Print the rows below unchanged, from the very first line through the line containing "Одежда и обувь для яхтинга (97, 149)", with both of those lines included.

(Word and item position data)
□ □ □ □
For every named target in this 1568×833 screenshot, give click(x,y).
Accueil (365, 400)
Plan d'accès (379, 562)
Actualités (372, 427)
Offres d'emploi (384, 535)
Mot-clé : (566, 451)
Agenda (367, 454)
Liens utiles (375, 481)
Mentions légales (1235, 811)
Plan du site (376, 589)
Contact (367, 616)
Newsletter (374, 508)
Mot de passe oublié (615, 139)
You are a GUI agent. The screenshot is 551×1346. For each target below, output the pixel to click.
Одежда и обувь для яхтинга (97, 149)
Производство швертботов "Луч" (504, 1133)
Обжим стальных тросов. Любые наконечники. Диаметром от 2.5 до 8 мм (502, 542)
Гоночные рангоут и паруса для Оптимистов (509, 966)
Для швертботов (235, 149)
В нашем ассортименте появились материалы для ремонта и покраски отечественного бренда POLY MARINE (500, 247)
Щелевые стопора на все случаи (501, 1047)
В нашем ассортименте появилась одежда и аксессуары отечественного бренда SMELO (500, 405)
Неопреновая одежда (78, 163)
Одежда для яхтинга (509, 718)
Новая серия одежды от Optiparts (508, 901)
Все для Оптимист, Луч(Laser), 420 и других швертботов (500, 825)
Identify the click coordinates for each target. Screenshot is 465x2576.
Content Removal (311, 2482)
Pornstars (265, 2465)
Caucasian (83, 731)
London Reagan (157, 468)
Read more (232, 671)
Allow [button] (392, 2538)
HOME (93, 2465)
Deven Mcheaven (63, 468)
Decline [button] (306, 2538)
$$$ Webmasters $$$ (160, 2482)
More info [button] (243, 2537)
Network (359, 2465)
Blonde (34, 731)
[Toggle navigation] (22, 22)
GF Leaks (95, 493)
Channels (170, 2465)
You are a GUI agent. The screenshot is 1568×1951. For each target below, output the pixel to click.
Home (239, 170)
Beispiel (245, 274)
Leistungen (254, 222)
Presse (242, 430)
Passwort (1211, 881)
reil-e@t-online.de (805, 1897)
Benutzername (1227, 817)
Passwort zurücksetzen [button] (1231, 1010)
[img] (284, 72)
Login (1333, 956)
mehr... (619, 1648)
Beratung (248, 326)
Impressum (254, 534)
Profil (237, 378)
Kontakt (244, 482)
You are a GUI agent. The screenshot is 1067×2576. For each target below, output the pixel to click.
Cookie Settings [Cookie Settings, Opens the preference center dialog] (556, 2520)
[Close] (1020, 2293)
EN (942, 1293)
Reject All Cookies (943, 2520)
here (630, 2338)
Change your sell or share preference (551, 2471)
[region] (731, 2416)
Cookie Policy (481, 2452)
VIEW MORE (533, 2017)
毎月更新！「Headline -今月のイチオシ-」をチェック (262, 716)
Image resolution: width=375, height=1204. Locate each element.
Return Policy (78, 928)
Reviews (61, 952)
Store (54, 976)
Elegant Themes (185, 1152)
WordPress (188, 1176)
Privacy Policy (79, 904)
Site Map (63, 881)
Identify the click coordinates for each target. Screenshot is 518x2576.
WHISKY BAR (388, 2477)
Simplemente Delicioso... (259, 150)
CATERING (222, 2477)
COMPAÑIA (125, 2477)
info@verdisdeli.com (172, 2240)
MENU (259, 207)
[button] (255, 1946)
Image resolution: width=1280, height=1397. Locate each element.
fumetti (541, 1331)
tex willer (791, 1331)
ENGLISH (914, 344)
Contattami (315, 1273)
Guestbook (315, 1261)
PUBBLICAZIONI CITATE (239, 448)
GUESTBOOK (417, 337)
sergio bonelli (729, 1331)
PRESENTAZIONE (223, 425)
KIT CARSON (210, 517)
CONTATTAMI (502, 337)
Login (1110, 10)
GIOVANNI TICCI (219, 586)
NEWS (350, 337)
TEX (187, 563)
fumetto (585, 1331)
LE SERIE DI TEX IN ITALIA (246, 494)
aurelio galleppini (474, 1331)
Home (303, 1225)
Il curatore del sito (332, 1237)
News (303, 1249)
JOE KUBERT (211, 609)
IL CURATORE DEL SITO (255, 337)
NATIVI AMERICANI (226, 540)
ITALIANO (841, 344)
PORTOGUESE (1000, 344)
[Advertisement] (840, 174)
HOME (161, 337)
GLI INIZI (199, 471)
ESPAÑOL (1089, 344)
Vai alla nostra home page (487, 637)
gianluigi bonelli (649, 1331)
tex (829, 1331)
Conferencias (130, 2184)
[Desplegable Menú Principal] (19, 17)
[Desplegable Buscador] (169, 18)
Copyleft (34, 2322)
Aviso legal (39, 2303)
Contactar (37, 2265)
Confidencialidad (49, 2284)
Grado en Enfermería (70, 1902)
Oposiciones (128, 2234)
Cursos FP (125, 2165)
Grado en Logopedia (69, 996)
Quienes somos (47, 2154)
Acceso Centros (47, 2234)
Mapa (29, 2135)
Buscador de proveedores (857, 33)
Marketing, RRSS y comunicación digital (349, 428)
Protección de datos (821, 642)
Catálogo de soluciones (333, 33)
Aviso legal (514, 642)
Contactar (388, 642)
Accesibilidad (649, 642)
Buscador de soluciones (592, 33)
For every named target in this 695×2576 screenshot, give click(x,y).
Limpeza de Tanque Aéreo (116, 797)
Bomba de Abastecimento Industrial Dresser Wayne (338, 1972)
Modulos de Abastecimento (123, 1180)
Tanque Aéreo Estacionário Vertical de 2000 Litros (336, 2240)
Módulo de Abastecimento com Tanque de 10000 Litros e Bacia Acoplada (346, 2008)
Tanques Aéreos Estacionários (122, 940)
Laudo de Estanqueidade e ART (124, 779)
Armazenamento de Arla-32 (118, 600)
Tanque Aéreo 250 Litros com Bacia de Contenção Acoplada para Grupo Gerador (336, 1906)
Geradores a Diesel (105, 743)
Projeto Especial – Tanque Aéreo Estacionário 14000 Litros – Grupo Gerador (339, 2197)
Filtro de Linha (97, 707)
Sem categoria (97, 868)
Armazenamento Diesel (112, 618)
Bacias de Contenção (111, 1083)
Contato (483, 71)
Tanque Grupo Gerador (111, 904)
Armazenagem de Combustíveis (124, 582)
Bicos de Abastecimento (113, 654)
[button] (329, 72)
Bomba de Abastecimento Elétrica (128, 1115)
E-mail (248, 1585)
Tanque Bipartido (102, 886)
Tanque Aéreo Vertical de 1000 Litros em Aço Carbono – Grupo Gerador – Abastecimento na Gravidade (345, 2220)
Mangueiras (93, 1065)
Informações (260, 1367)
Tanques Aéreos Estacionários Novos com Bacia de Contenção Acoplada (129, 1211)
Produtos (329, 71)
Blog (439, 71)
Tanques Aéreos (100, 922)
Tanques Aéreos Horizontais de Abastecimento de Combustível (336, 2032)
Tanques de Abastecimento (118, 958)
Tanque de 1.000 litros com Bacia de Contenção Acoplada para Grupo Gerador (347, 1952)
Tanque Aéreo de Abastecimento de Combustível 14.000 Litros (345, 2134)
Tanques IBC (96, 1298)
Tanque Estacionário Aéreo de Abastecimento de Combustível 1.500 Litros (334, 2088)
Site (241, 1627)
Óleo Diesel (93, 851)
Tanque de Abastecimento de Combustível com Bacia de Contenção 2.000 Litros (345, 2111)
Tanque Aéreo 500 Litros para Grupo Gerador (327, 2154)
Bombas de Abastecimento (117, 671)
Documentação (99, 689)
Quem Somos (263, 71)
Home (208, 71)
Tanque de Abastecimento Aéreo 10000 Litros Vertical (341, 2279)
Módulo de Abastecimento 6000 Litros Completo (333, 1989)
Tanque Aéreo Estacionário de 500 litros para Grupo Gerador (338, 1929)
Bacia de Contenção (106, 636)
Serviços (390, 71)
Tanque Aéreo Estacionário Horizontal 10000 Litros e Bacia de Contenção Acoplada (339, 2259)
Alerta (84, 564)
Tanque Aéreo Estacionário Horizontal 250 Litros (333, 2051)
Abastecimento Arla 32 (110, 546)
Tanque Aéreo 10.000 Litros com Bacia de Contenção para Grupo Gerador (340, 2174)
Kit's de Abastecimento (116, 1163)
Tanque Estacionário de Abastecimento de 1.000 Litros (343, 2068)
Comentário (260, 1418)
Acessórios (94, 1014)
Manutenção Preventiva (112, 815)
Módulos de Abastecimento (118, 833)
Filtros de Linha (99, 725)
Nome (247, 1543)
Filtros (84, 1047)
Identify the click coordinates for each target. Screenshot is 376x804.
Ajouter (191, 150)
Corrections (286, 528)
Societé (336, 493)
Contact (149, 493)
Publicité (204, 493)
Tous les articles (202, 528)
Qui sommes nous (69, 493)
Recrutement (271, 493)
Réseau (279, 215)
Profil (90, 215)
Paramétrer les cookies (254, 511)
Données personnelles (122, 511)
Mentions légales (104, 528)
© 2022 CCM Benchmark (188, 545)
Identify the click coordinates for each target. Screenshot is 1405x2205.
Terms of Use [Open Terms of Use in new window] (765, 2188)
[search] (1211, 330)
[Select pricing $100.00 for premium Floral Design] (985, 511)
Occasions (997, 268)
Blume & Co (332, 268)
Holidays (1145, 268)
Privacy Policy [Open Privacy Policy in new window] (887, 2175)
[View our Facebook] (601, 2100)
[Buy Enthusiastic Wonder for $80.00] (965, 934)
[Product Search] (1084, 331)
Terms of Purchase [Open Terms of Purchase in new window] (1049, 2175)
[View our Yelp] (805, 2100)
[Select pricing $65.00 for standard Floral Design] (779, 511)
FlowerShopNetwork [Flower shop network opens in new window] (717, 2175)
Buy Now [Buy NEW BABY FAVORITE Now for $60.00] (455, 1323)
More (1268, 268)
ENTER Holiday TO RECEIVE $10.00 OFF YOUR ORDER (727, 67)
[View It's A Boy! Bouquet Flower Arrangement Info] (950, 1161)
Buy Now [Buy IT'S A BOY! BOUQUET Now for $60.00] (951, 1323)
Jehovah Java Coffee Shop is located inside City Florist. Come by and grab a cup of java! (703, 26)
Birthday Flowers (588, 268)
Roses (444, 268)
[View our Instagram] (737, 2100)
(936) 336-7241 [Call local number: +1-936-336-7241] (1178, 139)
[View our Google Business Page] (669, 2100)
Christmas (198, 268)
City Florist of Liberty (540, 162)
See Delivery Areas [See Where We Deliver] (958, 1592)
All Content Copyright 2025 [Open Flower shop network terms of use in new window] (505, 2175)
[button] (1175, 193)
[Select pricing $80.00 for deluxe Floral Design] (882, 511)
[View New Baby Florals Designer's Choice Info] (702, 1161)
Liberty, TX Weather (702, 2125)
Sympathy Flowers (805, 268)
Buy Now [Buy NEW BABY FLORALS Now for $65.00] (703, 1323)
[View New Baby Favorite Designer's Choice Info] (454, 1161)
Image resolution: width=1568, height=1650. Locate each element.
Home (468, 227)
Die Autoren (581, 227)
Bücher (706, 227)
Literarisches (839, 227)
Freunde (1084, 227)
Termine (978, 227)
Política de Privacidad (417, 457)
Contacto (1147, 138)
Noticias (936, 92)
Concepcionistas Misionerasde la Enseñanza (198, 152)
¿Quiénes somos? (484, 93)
□ □ □ □
◆ **RESULT**
For every named target in this 1568×833 screenshot, give click(x,y).
Accueil (365, 400)
Plan d'accès (379, 562)
Actualités (372, 427)
Offres d'emploi (384, 535)
Mot-clé : (566, 451)
Agenda (367, 454)
Liens utiles (375, 481)
Mentions légales (1235, 811)
Plan du site (376, 589)
Contact (367, 616)
Newsletter (374, 508)
Mot de passe oublié (615, 139)
You are a GUI agent. The screenshot is 551×1346. For each target below, output the pixel to click.
Одежда и обувь для яхтинга (97, 149)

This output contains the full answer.